Exercise goal: Print the whole listing, keeping every line exactly as given.

Listed entries:
◆ ◆ ◆ ◆ ◆ ◆ ◆

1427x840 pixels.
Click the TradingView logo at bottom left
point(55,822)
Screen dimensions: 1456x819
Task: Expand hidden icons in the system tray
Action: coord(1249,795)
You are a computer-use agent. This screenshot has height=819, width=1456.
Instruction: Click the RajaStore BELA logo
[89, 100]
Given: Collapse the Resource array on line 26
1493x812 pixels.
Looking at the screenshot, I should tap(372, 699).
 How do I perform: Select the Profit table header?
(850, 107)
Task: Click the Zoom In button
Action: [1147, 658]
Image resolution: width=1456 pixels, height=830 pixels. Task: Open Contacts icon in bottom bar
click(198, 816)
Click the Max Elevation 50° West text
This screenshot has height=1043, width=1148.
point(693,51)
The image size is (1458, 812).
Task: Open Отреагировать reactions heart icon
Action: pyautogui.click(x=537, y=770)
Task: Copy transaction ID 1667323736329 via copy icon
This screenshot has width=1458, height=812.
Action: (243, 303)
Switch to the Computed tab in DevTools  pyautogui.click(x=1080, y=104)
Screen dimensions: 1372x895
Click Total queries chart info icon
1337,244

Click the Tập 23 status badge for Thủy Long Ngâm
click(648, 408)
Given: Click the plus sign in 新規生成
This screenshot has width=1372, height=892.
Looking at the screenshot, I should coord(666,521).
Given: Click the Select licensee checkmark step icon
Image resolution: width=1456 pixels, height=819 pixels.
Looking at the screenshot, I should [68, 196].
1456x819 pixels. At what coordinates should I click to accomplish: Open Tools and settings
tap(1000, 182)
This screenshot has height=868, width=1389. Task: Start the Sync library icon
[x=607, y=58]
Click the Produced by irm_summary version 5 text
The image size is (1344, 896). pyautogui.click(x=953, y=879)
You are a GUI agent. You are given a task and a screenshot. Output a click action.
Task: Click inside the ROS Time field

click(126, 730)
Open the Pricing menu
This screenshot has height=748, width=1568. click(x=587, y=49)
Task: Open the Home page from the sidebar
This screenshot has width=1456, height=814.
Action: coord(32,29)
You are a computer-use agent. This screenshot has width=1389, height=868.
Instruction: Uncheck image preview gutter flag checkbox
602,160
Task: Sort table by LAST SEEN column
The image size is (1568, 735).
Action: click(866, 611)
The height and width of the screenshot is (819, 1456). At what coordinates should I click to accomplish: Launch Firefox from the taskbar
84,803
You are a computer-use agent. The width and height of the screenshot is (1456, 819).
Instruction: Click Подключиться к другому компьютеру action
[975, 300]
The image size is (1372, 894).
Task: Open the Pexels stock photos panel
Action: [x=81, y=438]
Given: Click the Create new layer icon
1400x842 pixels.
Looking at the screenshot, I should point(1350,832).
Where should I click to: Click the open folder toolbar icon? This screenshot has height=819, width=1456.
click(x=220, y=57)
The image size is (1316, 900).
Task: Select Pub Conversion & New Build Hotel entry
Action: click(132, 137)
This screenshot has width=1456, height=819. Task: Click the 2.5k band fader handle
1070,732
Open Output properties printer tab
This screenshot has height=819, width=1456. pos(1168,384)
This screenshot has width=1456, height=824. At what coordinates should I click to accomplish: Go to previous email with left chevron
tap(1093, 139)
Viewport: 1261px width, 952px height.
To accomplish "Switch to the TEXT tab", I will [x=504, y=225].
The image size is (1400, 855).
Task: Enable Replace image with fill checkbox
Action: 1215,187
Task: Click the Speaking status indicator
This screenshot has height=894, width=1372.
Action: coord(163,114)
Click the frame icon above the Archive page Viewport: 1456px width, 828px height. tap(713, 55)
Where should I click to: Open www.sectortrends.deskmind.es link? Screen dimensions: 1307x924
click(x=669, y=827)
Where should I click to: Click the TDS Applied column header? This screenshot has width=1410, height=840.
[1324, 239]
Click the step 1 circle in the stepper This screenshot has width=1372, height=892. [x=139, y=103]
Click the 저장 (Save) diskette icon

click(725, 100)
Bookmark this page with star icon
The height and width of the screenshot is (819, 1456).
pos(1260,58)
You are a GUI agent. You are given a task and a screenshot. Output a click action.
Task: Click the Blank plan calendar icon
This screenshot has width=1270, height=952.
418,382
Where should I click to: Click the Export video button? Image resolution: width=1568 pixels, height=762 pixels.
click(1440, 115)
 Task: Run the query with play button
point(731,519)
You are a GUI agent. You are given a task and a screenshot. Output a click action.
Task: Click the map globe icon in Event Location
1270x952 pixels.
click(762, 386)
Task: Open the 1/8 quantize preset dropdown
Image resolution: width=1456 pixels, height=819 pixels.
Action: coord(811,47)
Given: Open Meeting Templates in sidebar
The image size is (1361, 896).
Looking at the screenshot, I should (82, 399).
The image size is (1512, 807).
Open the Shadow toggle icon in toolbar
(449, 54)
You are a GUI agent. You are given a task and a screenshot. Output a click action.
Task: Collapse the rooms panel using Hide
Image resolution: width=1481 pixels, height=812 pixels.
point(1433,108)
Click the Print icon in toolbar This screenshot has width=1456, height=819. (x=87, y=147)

◆ ◆ ◆ ◆ ◆ ◆ ◆

Written response:
1427x840 pixels.
Click the TradingView logo at bottom left
point(55,822)
Screen dimensions: 1456x819
Task: Expand hidden icons in the system tray
Action: coord(1249,795)
You are a computer-use agent. This screenshot has height=819, width=1456.
Instruction: Click the RajaStore BELA logo
[89, 100]
Given: Collapse the Resource array on line 26
1493x812 pixels.
Looking at the screenshot, I should tap(372, 699).
 How do I perform: Select the Profit table header?
(850, 107)
Task: Click the Zoom In button
Action: [1147, 658]
Image resolution: width=1456 pixels, height=830 pixels. Task: Open Contacts icon in bottom bar
click(198, 816)
Click the Max Elevation 50° West text
This screenshot has height=1043, width=1148.
point(693,51)
The image size is (1458, 812).
Task: Open Отреагировать reactions heart icon
Action: pyautogui.click(x=537, y=770)
Task: Copy transaction ID 1667323736329 via copy icon
This screenshot has width=1458, height=812.
Action: (243, 303)
Switch to the Computed tab in DevTools  pyautogui.click(x=1080, y=104)
Screen dimensions: 1372x895
Click Total queries chart info icon
1337,244

Click the Tập 23 status badge for Thủy Long Ngâm
click(648, 408)
Given: Click the plus sign in 新規生成
This screenshot has width=1372, height=892.
Looking at the screenshot, I should coord(666,521).
Given: Click the Select licensee checkmark step icon
Image resolution: width=1456 pixels, height=819 pixels.
Looking at the screenshot, I should [68, 196].
1456x819 pixels. At what coordinates should I click to accomplish: Open Tools and settings
tap(1000, 182)
This screenshot has height=868, width=1389. Task: Start the Sync library icon
[x=607, y=58]
Click the Produced by irm_summary version 5 text
The image size is (1344, 896). pyautogui.click(x=953, y=879)
You are a GUI agent. You are given a task and a screenshot. Output a click action.
Task: Click inside the ROS Time field

click(126, 730)
Open the Pricing menu
This screenshot has height=748, width=1568. click(x=587, y=49)
Task: Open the Home page from the sidebar
This screenshot has width=1456, height=814.
Action: coord(32,29)
You are a computer-use agent. This screenshot has width=1389, height=868.
Instruction: Uncheck image preview gutter flag checkbox
602,160
Task: Sort table by LAST SEEN column
The image size is (1568, 735).
Action: click(866, 611)
The height and width of the screenshot is (819, 1456). At what coordinates should I click to accomplish: Launch Firefox from the taskbar
84,803
You are a computer-use agent. The width and height of the screenshot is (1456, 819).
Instruction: Click Подключиться к другому компьютеру action
[975, 300]
The image size is (1372, 894).
Task: Open the Pexels stock photos panel
Action: [x=81, y=438]
Given: Click the Create new layer icon
1400x842 pixels.
Looking at the screenshot, I should point(1350,832).
Where should I click to: Click the open folder toolbar icon? This screenshot has height=819, width=1456.
click(x=220, y=57)
The image size is (1316, 900).
Task: Select Pub Conversion & New Build Hotel entry
Action: click(132, 137)
This screenshot has width=1456, height=819. Task: Click the 2.5k band fader handle
1070,732
Open Output properties printer tab
This screenshot has height=819, width=1456. pos(1168,384)
This screenshot has width=1456, height=824. At what coordinates should I click to accomplish: Go to previous email with left chevron
tap(1093, 139)
Viewport: 1261px width, 952px height.
To accomplish "Switch to the TEXT tab", I will [x=504, y=225].
The image size is (1400, 855).
Task: Enable Replace image with fill checkbox
Action: 1215,187
Task: Click the Speaking status indicator
This screenshot has height=894, width=1372.
Action: coord(163,114)
Click the frame icon above the Archive page Viewport: 1456px width, 828px height. tap(713, 55)
Where should I click to: Open www.sectortrends.deskmind.es link? Screen dimensions: 1307x924
click(x=669, y=827)
Where should I click to: Click the TDS Applied column header? This screenshot has width=1410, height=840.
[1324, 239]
Click the step 1 circle in the stepper This screenshot has width=1372, height=892. [x=139, y=103]
Click the 저장 (Save) diskette icon

click(725, 100)
Bookmark this page with star icon
The height and width of the screenshot is (819, 1456).
pos(1260,58)
You are a GUI agent. You are given a task and a screenshot. Output a click action.
Task: Click the Blank plan calendar icon
This screenshot has width=1270, height=952.
418,382
Where should I click to: Click the Export video button? Image resolution: width=1568 pixels, height=762 pixels.
click(1440, 115)
 Task: Run the query with play button
point(731,519)
You are a GUI agent. You are given a task and a screenshot. Output a click action.
Task: Click the map globe icon in Event Location
1270x952 pixels.
click(762, 386)
Task: Open the 1/8 quantize preset dropdown
Image resolution: width=1456 pixels, height=819 pixels.
Action: coord(811,47)
Given: Open Meeting Templates in sidebar
The image size is (1361, 896).
Looking at the screenshot, I should (82, 399).
The image size is (1512, 807).
Open the Shadow toggle icon in toolbar
(449, 54)
You are a GUI agent. You are given a task and a screenshot. Output a click action.
Task: Collapse the rooms panel using Hide
Image resolution: width=1481 pixels, height=812 pixels.
point(1433,108)
Click the Print icon in toolbar This screenshot has width=1456, height=819. (x=87, y=147)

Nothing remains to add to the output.